=== Lesetext ===
======
Weil das Leben ist doch hart genug

Neulich erwähnte ich, hier war es, die so früh geschlossenen Geschäfte im Hamburger Bahnhof Dammtor, darunter sogar der Kiosk mit den Presseprodukten. Es war vermutlich gegen 18 Uhr, je nach Betrachtung war es noch nicht einmal Abend. Im Grunde sah ich da eine fast komplett geschlossene Bahnhofshalle, nur die Systemgastronomie war noch geöffnet. Dazu war irgendwas mit dem Deckenlicht nicht in Ordnung, es war teils kaputt oder falsch geschaltet, was weiß ich. Es war jedenfalls deutlich zu dunkel im Bahnhof.
======
=== Angezeigte Daten ===

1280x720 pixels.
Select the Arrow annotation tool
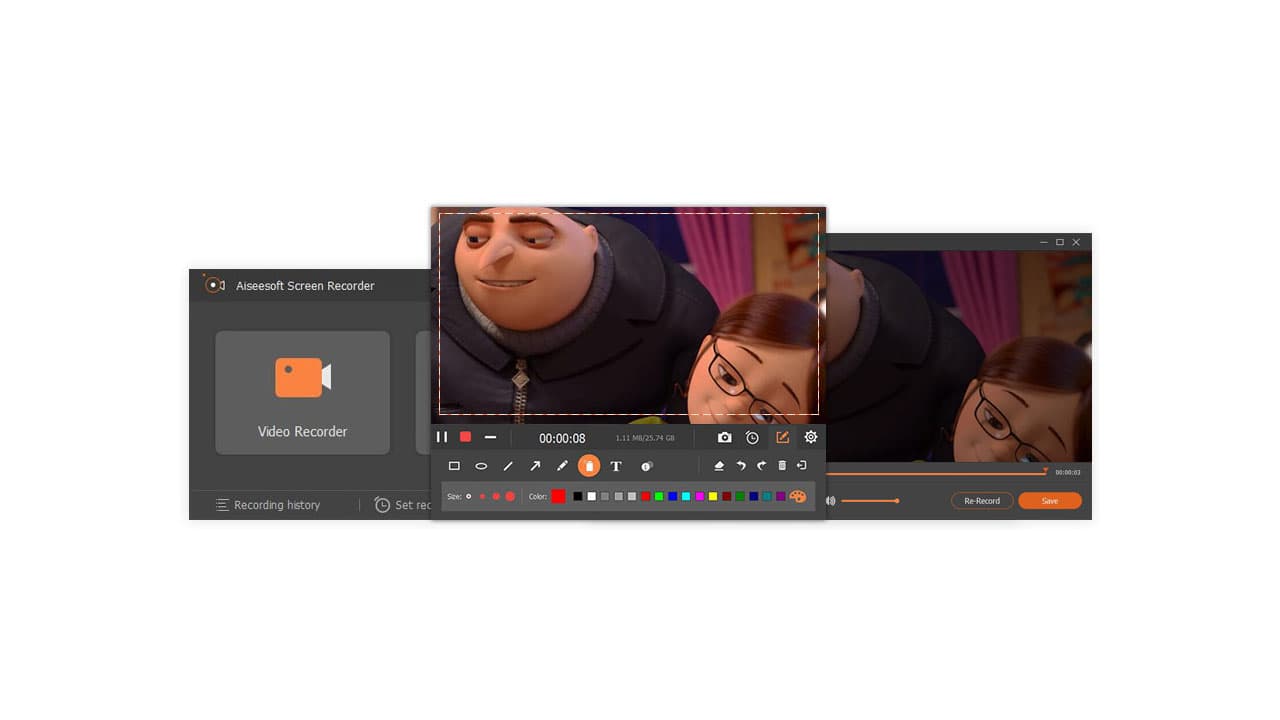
======
=== Aufgaben ===
a. Beantworte zum Lesetext über den Bahnhof Dammtor diese Fragen:
(i) In welcher Stadt liegt der Bahnhof Dammtor?
(ii) Gegen wie viel Uhr war es ungefähr?
(iii) Was hatte in der Bahnhofshalle noch geöffnet?
b. Schreib die Fortsetzung des Textes über den Bahnhof Dammtor, die nach seinem letzten Satz kommt.

=== Lösungen ===
a.
(i) In Hamburg.
(ii) Gegen 18 Uhr.
(iii) Nur die Systemgastronomie.

b.
Dunkel und geschlossen, man kann es sich wieder als Bild abspeichern für die länger werdende Reihe „Zeichen des Niedergangs“, deren Symbole man allzu leicht übersieht. Weil sie einem schnell, viel zu schnell selbstverständlich vorkommen. Wegen unserer unfassbar leistungsstarken Anpassungsfähigkeit, die es uns so schwer macht, derartige Veränderungen ausreichend zu würdigen. Dabei sind sie gravierend und geschichtlich relevant.

Man muss zurückdenken, einige Jahre mindestens, vielleicht bis 2019, um sich wieder klarzumachen, was sich hier dreht und wie signifikant dieser Wandel ist. Im Sinne des Assoziationsdominos hier anzulegen ist der Hautbahnhof von München, wie ich ihn bei der Sommerreise beschrieben habe, an und in dem praktisch alles kaputt war, und das nicht nur baustellenbedingt.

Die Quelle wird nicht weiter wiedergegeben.